Строганов же знает, что к Тонни нужно приходить, когда он играет. Он любит, когда его слушают. Вениамин Викторович вошел в мягких, «бесшумных» валяных туфлях, опушенных мехом, и сел в дальнем уголке нарядной гостиной.
Дождавшись, когда Тонни дошел до конца первой трети концерта и остановился, Строганов спросил:
— О чем мечтали?
— Хорошо бы, Веничек, купить большой судостроительный завод и паровозный.
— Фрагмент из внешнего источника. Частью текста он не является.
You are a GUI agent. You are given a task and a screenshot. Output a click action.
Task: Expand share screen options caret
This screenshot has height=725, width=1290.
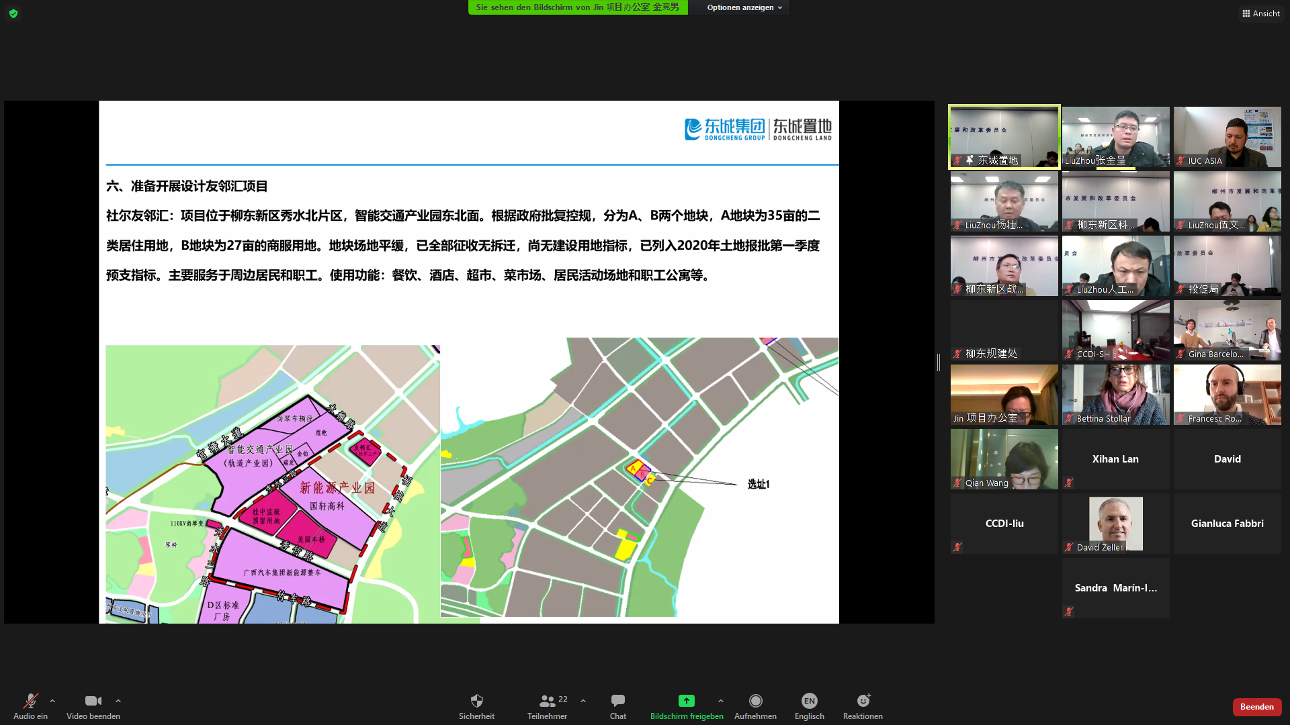click(721, 701)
Я бы выручил миллиард рублей...
— А зачем вам, Тонни, миллиард?
— Я бы скупил все заводы Прикамья.
— Почему именно Прикамья?
— Там дешевые рабочие руки. И хорошие универсальные мастера.
— А потом?
— А потом я бы провел короткую, прямую дорогу через хребет.
— Зачем?
— На западном склоне нет своих руд, зато есть Кама. Самая дешевая дорога... Не круглый год, зато можно производить огромные перевозки. И очень дешево. Если из Астрахани, из такой дали, в Пермь доставляют арбузы и еще получают большие барыши, значит, можно доставлять все остальное, не удорожая его перевозкой.
— А что остальное?
— Машины, Веничек, машины. Большие машины! С них начинается все — и сами машины. В мире властвует тот, кто производит самые дешевые, самые прочные, самые скорые машины и станки.
На лице Строганова засияла добрая улыбка.
— Зачем это вам, Тонни?
— Чтобы преобразовать мир.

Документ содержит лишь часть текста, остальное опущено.